The way I see it, for the past decade, the internet-connected world has been running a global experiment on our minds—and, in particular, on the minds of young people. Teens are easily distracted and exquisitely sensitive to peer judgment. Results from a decade of observational research have now repeatedly shown a negative relationship between device use and life satisfaction, happiness, school attention, information retention, in-class note-taking, task-switching, and student achievement. These cognitive and emotional costs are highest for those with the most “device dependence.”

Ban phones in school and a lot of these problems go away. This is a conclusion which Jonathan Haidt reached back in June.

According to the National Center for Education Statistics, as of 2020, “cellphone bans were in place in 77% of U.S. schools.” But this high number seems to refer to a very low bar: It includes any school that tells students they should not use their phone while in class––unless the use is related to class. That’s not really a ban; it’s more of an unenforceable wish. Such a policy guarantees struggle between teachers and students, and it means that there are always kids looking at phones hidden in their laps or books, especially in the classes where the teacher has grown exhausted by the never-ending game of phone policing.
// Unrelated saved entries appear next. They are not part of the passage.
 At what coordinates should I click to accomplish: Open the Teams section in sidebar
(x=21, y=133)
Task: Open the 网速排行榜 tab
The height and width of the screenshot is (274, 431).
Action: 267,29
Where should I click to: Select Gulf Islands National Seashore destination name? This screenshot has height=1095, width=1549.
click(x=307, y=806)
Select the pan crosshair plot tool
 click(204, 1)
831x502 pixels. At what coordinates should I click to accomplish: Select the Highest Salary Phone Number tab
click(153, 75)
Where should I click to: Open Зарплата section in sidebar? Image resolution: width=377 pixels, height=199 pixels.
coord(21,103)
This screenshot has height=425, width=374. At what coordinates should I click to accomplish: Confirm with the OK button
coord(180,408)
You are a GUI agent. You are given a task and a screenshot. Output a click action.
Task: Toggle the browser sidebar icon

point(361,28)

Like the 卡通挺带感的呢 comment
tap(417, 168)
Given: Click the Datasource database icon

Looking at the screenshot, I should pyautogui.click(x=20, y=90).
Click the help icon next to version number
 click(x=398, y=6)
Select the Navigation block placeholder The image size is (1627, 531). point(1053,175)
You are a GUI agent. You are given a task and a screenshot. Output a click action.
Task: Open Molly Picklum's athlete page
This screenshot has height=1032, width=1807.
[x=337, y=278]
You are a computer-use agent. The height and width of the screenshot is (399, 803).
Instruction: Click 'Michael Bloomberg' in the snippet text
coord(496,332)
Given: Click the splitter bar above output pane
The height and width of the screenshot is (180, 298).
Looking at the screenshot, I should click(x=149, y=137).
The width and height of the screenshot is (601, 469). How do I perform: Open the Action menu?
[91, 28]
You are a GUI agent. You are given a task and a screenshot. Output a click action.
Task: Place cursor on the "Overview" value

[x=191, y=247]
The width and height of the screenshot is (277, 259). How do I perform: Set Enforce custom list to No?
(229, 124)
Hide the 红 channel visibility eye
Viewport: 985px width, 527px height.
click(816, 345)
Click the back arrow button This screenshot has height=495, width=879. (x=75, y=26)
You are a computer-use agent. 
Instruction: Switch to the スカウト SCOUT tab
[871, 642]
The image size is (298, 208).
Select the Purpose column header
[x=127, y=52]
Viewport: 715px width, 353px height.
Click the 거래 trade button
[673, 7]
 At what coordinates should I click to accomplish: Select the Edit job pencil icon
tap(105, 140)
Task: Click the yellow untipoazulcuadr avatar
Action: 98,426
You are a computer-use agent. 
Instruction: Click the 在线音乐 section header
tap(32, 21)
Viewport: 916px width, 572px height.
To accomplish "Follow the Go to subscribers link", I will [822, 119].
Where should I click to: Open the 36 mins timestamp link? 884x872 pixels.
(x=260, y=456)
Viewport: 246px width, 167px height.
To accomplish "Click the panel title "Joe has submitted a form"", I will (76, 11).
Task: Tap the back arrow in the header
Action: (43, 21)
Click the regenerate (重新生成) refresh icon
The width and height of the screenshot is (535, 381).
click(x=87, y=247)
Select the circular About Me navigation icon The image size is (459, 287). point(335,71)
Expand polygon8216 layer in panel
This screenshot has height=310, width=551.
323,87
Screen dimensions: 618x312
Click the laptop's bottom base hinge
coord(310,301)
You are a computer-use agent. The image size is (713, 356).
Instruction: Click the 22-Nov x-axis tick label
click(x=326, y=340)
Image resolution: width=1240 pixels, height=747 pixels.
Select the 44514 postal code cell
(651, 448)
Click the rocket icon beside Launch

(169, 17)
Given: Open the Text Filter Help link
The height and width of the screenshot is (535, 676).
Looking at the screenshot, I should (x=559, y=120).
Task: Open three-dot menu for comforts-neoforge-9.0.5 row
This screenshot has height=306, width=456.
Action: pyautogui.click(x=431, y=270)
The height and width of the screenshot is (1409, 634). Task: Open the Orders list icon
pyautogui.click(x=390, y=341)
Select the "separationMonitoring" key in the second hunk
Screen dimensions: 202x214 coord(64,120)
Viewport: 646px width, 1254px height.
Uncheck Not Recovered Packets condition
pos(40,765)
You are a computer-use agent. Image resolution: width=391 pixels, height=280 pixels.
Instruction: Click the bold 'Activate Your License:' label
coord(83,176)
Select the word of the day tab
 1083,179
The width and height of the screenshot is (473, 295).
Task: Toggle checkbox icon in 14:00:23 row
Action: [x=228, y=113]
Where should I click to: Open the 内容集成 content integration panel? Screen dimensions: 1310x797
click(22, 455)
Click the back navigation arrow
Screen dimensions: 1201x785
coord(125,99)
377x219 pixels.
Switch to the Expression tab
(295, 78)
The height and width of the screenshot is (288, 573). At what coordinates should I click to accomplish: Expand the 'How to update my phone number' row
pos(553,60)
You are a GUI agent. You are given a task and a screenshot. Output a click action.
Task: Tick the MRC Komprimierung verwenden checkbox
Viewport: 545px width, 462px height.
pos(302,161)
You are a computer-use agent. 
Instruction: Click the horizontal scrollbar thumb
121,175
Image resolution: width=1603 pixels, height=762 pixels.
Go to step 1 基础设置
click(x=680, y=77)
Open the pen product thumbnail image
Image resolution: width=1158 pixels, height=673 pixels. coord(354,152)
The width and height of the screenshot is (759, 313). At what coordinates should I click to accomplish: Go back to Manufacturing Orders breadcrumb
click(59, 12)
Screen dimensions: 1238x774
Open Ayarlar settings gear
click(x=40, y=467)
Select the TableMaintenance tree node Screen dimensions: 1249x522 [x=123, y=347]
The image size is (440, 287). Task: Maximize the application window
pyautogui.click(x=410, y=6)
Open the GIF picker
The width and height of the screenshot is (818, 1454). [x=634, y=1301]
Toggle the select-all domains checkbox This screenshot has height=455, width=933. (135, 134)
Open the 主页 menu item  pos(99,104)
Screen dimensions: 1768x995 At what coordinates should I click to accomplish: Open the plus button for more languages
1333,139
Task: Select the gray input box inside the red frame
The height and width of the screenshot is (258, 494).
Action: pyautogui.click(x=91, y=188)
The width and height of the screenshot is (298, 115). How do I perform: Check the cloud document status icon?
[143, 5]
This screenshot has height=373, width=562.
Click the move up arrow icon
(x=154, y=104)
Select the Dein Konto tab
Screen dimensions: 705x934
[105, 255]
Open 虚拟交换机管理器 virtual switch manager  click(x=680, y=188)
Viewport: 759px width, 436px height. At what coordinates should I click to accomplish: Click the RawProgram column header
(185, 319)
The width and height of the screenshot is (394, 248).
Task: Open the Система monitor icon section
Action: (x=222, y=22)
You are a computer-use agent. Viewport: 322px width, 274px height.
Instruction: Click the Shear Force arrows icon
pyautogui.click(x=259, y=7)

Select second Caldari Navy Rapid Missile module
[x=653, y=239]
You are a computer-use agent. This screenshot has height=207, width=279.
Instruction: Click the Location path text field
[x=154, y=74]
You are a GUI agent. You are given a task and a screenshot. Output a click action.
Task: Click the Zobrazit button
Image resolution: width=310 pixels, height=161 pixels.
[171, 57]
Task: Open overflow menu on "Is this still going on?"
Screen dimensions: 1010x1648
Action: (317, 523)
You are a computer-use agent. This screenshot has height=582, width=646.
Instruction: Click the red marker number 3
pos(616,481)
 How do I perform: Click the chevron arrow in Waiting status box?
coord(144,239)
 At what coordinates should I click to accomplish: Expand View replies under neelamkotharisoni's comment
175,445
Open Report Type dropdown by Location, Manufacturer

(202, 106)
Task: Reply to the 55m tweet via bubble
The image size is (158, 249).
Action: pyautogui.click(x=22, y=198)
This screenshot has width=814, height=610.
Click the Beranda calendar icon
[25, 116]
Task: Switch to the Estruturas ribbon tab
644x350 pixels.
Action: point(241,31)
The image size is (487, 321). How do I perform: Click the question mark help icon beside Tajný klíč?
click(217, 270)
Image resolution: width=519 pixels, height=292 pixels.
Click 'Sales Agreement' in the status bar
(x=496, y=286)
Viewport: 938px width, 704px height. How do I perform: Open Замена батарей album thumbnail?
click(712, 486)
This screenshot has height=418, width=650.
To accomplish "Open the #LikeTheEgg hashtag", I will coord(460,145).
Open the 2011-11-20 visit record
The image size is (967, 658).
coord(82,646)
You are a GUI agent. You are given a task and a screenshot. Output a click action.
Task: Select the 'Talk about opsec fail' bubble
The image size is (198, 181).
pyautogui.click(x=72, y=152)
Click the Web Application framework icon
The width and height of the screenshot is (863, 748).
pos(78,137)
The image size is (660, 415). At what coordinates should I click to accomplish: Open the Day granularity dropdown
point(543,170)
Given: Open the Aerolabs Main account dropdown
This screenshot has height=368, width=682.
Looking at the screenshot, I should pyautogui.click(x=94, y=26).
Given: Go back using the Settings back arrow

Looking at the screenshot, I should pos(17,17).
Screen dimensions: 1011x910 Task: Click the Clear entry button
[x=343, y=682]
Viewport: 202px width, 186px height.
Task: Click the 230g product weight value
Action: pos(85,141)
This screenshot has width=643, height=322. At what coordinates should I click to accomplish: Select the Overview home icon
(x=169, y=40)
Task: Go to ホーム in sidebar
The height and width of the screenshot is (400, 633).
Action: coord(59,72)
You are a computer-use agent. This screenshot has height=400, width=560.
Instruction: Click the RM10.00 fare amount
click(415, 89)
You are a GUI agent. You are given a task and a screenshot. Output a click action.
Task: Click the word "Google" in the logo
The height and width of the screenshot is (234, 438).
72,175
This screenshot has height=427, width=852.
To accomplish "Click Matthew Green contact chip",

As long as some kids are posting and texting during the school day, that raises the pressure on everyone else to check their phones during the school day. Nobody wants to be the last person to know the thing that everyone else is texting about.

Other countries are ahead of the U.S. on phone policy. France banned the use of mobile phones on school grounds through grade nine in 2018 (though the law allows students to keep their phone in their bag or pocket, so students still use their phone stealthily). In New South Wales, Australia, the use of mobile phones has been banned in elementary schools and will soon be banned in high schools, although schools can decide how to implement the bans.

Some schools in the U.S. have now taken similarly uncompromising stances on phones. For example, the author Mark Oppenheimer wrote earlier this year in The Atlantic about St. Andrew’s, a small boarding school in Delaware that allows students to use their phones only when in their dorm rooms, not when anywhere else on campus—a move that some students initially resisted but now has widespread student support.

More American schools—arguably all schools—should make themselves into genuinely phone-free zones.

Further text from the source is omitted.